Start of Provided records

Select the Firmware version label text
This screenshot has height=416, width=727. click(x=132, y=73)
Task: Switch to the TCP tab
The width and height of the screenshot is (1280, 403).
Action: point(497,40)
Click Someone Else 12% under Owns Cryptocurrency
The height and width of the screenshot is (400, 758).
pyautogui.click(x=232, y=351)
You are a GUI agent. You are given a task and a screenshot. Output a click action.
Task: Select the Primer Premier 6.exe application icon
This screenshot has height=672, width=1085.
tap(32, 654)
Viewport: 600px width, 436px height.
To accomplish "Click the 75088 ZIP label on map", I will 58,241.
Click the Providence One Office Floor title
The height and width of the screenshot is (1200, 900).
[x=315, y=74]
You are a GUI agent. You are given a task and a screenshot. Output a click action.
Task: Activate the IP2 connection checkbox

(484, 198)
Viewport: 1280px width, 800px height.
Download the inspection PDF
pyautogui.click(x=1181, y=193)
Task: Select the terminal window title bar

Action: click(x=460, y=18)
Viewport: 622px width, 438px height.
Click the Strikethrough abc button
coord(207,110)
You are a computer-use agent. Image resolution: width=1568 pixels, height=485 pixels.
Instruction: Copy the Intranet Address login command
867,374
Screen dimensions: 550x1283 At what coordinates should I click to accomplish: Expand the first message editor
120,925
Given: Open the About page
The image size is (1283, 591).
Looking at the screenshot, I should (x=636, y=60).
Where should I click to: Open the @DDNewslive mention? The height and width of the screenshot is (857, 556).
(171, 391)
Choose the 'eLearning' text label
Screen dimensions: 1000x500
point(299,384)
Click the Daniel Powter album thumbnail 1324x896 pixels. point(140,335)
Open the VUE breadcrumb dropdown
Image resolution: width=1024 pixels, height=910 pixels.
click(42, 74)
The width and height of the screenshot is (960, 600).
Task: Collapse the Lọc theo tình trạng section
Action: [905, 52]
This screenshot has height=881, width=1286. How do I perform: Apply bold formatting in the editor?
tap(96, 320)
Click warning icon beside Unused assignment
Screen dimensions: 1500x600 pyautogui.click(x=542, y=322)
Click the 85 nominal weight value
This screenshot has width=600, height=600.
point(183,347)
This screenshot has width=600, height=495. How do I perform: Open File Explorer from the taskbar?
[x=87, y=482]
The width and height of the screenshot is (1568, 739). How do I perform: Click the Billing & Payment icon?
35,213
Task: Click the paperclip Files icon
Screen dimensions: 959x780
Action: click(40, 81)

End of Provided records

▸ **Exercise requirements**: Go through the preceding material and copy each line that has the word "Viewport".

▸ **Exercise answer**:
Viewport: 600px width, 436px height.
Viewport: 1280px width, 800px height.
Viewport: 622px width, 438px height.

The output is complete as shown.